== INPUT DATA

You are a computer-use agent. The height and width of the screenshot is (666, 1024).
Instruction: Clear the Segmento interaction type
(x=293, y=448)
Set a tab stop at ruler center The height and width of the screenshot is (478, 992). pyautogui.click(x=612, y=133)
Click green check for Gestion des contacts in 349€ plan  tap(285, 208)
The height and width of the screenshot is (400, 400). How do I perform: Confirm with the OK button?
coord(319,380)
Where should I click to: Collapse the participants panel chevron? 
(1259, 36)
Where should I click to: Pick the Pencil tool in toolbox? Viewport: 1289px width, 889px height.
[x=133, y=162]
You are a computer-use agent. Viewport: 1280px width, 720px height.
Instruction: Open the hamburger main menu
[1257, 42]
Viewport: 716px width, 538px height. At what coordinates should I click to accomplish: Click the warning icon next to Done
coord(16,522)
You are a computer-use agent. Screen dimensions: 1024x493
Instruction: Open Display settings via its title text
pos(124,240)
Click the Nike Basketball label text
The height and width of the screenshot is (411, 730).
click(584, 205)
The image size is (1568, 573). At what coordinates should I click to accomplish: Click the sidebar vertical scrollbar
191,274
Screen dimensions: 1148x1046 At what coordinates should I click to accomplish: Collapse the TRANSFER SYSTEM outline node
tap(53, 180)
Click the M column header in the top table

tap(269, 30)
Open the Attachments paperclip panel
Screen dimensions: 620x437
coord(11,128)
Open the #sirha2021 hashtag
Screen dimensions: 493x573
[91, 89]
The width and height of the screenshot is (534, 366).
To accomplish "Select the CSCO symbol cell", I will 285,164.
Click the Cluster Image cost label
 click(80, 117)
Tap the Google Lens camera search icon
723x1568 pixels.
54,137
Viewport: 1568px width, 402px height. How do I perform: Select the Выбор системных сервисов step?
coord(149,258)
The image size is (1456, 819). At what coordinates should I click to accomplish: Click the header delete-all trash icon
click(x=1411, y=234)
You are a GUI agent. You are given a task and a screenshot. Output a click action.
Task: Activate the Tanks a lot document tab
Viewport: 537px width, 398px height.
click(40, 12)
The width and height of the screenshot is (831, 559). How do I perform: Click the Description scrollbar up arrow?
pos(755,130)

====

→ **ABOUT THIS TASK**: Go through the listing above and set down each line exactly as it stands.

→ **RESPONSE TO THE EXERCISE**:
You are a computer-use agent. The height and width of the screenshot is (666, 1024).
Instruction: Clear the Segmento interaction type
(x=293, y=448)
Set a tab stop at ruler center The height and width of the screenshot is (478, 992). pyautogui.click(x=612, y=133)
Click green check for Gestion des contacts in 349€ plan  tap(285, 208)
The height and width of the screenshot is (400, 400). How do I perform: Confirm with the OK button?
coord(319,380)
Where should I click to: Collapse the participants panel chevron? 
(1259, 36)
Where should I click to: Pick the Pencil tool in toolbox? Viewport: 1289px width, 889px height.
[x=133, y=162]
You are a computer-use agent. Viewport: 1280px width, 720px height.
Instruction: Open the hamburger main menu
[1257, 42]
Viewport: 716px width, 538px height. At what coordinates should I click to accomplish: Click the warning icon next to Done
coord(16,522)
You are a computer-use agent. Screen dimensions: 1024x493
Instruction: Open Display settings via its title text
pos(124,240)
Click the Nike Basketball label text
The height and width of the screenshot is (411, 730).
click(584, 205)
The image size is (1568, 573). At what coordinates should I click to accomplish: Click the sidebar vertical scrollbar
191,274
Screen dimensions: 1148x1046 At what coordinates should I click to accomplish: Collapse the TRANSFER SYSTEM outline node
tap(53, 180)
Click the M column header in the top table

tap(269, 30)
Open the Attachments paperclip panel
Screen dimensions: 620x437
coord(11,128)
Open the #sirha2021 hashtag
Screen dimensions: 493x573
[91, 89]
The width and height of the screenshot is (534, 366).
To accomplish "Select the CSCO symbol cell", I will 285,164.
Click the Cluster Image cost label
 click(80, 117)
Tap the Google Lens camera search icon
723x1568 pixels.
54,137
Viewport: 1568px width, 402px height. How do I perform: Select the Выбор системных сервисов step?
coord(149,258)
The image size is (1456, 819). At what coordinates should I click to accomplish: Click the header delete-all trash icon
click(x=1411, y=234)
You are a GUI agent. You are given a task and a screenshot. Output a click action.
Task: Activate the Tanks a lot document tab
Viewport: 537px width, 398px height.
click(40, 12)
The width and height of the screenshot is (831, 559). How do I perform: Click the Description scrollbar up arrow?
pos(755,130)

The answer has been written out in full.